So get a midrange CPU, plenty of RAM, and a video card that you can upgrade and you should be fine. CPUs have pretty good life these days. It's videocards that are obselete all the time. Good news is that videocards can be gotten for reasonable prices. For example an ATi 4850 will run you about $150, less after rebate. However it is enough to run any game out there at high detail at a reasonable rez. My bet is it lasts more than a year, but at $150, it isn't unreasonable to replace next year if you need.

Re:Basically (1)

Sloppy (14984) | more than 5 years ago | (#25840081)

how exactly do I choose what's best for the job?

Buy a chip that costs about $100 and then be happy with it, or buy one that costs about $300 and be extremely happy with it.

Re:Basically (1)

Sj0 (472011) | more than 5 years ago | (#25840625)

Simple test:

Are they selling it to you? It's probably way more powerful than you'll need for a long time. Go with the cheapest one you can get on the newest architecture you can find.

You said it yourself, your ancient processor overclocked slightly (it does matter whether it's AMD or Intel to know how ancient that is) is almost enough to play today's games. No matter what you buy today it'll be way more powerful than either an Athlon XP 2000+ or a Pentium 4 1.6Ghz, probably 2-4 times before counting the dual-core aspect.

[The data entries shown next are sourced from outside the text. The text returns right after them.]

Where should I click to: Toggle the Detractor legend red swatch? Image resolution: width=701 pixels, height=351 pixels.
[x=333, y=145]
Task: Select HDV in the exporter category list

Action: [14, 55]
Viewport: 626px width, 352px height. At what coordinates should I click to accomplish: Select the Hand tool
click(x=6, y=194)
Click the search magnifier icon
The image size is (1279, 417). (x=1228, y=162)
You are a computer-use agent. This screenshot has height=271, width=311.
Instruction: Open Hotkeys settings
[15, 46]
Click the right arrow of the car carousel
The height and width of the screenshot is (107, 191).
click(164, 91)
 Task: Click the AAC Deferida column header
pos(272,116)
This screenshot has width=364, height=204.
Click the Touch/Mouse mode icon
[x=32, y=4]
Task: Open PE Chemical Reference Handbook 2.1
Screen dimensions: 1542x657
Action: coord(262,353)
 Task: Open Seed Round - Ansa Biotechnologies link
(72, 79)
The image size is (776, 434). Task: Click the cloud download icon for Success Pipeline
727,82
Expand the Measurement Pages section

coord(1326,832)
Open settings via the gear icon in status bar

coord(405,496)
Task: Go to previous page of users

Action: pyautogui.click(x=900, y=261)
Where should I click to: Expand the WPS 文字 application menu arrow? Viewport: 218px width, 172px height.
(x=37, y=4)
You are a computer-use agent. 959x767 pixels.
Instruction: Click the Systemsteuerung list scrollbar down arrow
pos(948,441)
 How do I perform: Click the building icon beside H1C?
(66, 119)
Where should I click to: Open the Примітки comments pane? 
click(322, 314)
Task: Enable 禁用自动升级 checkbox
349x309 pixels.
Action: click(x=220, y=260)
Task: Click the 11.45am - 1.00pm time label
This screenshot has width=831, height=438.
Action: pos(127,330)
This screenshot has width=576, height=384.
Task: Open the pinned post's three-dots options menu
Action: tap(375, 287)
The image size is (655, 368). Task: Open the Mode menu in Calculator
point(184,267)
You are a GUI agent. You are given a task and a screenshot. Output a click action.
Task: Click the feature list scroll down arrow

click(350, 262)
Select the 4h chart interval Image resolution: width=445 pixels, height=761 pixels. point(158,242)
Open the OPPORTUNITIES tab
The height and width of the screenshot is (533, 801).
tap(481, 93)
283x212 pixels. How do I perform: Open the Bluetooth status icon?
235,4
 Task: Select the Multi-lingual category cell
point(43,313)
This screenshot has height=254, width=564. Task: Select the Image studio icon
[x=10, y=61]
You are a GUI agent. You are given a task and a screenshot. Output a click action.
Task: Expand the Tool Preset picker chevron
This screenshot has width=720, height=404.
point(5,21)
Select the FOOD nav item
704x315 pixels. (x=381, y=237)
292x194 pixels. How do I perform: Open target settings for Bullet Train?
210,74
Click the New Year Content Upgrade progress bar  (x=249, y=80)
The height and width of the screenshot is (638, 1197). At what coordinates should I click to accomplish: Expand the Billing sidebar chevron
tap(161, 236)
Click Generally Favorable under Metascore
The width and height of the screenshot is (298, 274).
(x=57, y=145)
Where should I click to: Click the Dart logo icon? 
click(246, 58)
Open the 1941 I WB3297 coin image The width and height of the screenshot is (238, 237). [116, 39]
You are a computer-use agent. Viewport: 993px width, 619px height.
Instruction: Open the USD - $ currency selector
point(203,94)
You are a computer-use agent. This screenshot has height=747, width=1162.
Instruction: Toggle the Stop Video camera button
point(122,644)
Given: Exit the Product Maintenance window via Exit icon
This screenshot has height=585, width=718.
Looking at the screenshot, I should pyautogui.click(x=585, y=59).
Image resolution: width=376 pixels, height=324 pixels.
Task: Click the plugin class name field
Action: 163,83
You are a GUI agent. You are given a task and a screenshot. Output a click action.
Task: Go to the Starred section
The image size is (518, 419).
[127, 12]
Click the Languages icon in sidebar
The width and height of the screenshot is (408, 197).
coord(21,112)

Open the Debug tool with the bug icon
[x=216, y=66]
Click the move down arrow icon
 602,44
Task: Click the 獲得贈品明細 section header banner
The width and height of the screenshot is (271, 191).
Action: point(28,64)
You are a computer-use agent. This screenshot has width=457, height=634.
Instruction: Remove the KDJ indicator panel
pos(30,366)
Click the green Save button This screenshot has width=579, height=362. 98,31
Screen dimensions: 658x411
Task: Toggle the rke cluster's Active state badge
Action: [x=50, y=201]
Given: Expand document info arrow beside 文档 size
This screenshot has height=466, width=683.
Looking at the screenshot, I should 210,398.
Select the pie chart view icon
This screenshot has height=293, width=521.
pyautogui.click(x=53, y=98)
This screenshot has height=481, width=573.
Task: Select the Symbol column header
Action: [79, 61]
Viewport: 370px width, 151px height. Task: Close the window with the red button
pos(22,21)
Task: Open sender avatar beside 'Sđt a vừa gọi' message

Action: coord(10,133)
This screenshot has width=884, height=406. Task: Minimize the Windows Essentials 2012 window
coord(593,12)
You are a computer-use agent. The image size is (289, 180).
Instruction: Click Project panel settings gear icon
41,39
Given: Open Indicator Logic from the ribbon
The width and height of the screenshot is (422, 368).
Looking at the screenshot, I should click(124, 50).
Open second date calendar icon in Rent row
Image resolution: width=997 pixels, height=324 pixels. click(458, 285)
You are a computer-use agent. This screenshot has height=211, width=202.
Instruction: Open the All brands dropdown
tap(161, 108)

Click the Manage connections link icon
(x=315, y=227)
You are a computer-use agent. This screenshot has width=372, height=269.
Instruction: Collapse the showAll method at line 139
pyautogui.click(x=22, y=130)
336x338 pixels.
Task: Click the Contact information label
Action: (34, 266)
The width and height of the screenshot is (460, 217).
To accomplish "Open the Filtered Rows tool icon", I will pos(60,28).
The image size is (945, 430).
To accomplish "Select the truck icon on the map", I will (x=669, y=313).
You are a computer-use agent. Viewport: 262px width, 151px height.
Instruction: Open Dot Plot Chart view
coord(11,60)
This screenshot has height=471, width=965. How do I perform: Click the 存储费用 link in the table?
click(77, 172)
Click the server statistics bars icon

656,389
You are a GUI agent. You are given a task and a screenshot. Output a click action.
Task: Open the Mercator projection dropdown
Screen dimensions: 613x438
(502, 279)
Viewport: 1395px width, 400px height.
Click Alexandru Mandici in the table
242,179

Good processors are getting so fast and so cheap, it's not really even worth figuring out. Go with the one that gives you the most warm fuzzy feeling inside.

Re:Basically (1)

Chris Burke (6130) | more than 5 years ago | (#25837915)

Well that didn't come to pass. PPC didn't scale up in MHz fast and x86 did. So all of a sudden they started whining about the "MHz myth" and saying that it didn't matter, performance did. When their platform wasn't going to be on top it changed from important to worthless.

Same shit here. When Intel had the high GHz chips, AMD heads were up on the fact that AMDs did more per clock. Now if AMD has the high GHz chips, they'll be touting that as being the measure of awesomeness.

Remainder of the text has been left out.